Common Cold/Virus Protection

The common cold is just that, common, but it is easy to contract when the weather starts to get cold. There is no true vaccine or medicine that completely relieves you from having a cold. However, there are ways you can lower your chances of getting a cold or minimizing the symptoms. By preventing the spread of the common cold comes down to a few basic principles, but it can be hard to avoid if enough people around you are spreading the germs. It is important to realize the effects a cold can have on your work.

Here are a few quick tips from the CDC:

  • Wash your hands often with soap and water.

  • Avoid touching your face with unwashed hands.

  • Stay away from individuals who are sick.

  • Disinfect commonly touched surfaces.

If you happen to get a cold you can help prevent it from spreading by practicing the hygiene tips from above. Even though most of us can battle through a common cold with no major issues it’s still important to avoid gatherings or social events while sick. This will help prevent spreading a cold or virus to others. If you are feeling under the weather it is important to remember the effects it has on you and your work. It is also important to not cut corners or take shortcuts especially when it comes to working safely when you are sick.

* Activities *
1. Copy the common cold passage from "Common Cold/Virus Protection" up to and including "who are sick.", changing "hands" to "fingers".
2. Condense the paragraph of the common cold passage that begins "If you happen to get a cold" into a shorter version that keeps its main facts.
Rely only on the common cold passage to complete these.

* Information given *
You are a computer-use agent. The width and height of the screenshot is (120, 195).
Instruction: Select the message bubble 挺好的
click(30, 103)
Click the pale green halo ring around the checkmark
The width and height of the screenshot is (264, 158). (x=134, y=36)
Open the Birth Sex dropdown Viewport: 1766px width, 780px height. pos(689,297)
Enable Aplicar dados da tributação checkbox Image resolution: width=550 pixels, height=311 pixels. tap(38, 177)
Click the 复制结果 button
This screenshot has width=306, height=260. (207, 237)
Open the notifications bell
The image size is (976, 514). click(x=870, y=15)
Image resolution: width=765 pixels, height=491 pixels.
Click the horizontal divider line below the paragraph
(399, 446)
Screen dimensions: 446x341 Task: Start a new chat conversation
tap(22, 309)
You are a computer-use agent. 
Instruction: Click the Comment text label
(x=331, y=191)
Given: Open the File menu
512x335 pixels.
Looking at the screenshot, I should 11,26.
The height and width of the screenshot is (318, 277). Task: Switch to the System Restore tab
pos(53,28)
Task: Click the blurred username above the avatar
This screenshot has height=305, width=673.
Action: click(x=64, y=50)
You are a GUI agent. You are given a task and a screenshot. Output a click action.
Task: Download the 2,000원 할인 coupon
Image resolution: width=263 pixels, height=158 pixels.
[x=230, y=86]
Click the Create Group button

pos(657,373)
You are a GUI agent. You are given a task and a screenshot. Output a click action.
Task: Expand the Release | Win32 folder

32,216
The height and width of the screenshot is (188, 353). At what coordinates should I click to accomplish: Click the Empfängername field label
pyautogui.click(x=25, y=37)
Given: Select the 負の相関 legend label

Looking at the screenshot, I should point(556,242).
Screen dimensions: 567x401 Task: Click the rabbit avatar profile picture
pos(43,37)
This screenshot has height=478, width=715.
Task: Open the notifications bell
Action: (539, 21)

* Solutions per task *
1.
Common Cold/Virus Protection

The common cold is just that, common, but it is easy to contract when the weather starts to get cold. There is no true vaccine or medicine that completely relieves you from having a cold. However, there are ways you can lower your chances of getting a cold or minimizing the symptoms. By preventing the spread of the common cold comes down to a few basic principles, but it can be hard to avoid if enough people around you are spreading the germs. It is important to realize the effects a cold can have on your work.

Here are a few quick tips from the CDC:

  • Wash your fingers often with soap and water.

  • Avoid touching your face with unwashed fingers.

  • Stay away from individuals who are sick.

2. If you catch a cold, follow the hygiene tips above to keep it from spreading. Even though most people can get through a cold without major issues, avoid gatherings and social events while sick so you don't pass a cold or virus to others. Remember how feeling under the weather affects you and your work. Don't cut corners or take shortcuts, especially with working safely, when you are sick.